REQUIRED WORK: Transcribe each of the records below exactly, excluding all pictures.

Recorded data:

☆ ☆ ☆ ☆

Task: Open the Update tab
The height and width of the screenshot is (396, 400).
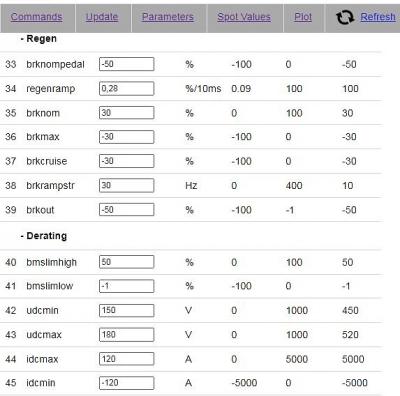Action: pos(102,17)
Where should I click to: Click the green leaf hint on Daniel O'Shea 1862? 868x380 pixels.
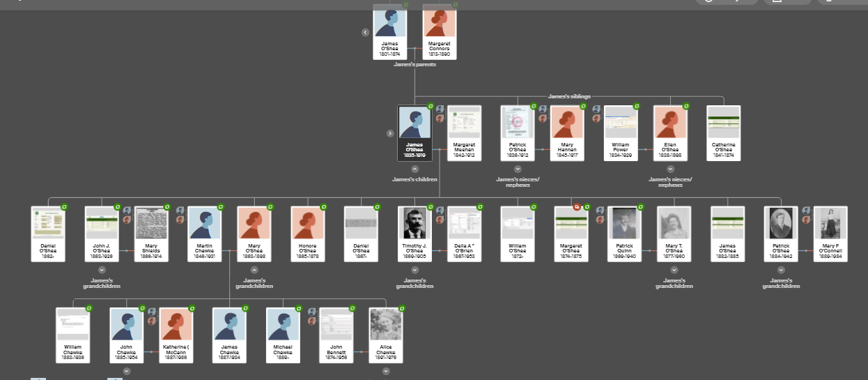[64, 207]
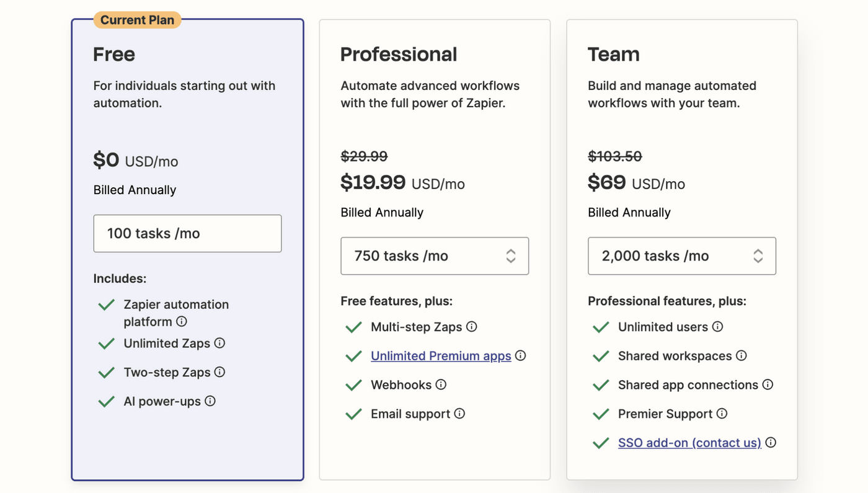Screen dimensions: 868x493
Task: View the Unlimited users info tooltip
Action: [718, 327]
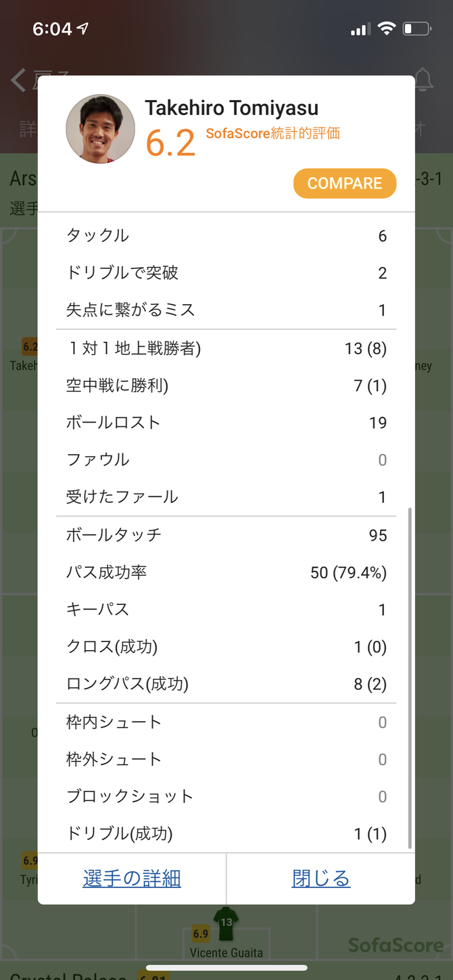Screen dimensions: 453x980
Task: Select the 失点に繋がるミス row
Action: tap(227, 310)
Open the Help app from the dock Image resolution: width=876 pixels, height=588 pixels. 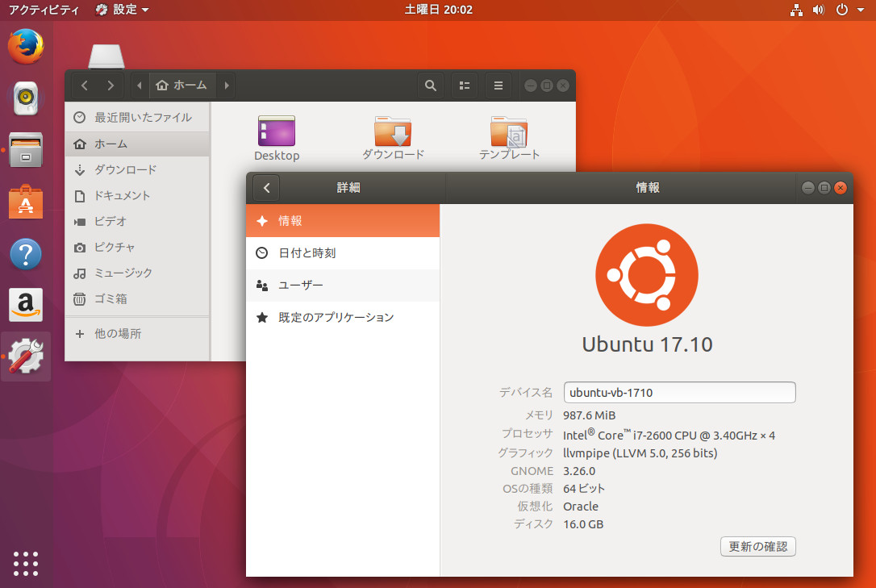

☆ ☆ ☆ ☆

EXERCISE RESPONSE:
Task: Open the Update tab
The height and width of the screenshot is (396, 400).
Action: pos(102,17)
Where should I click to: Click the green leaf hint on Daniel O'Shea 1862? 868x380 pixels.
[64, 207]
Screen dimensions: 868x493
Task: View the Unlimited users info tooltip
Action: [718, 327]
Screen dimensions: 453x980
Task: Select the 失点に繋がるミス row
Action: tap(227, 310)
Open the Help app from the dock Image resolution: width=876 pixels, height=588 pixels. 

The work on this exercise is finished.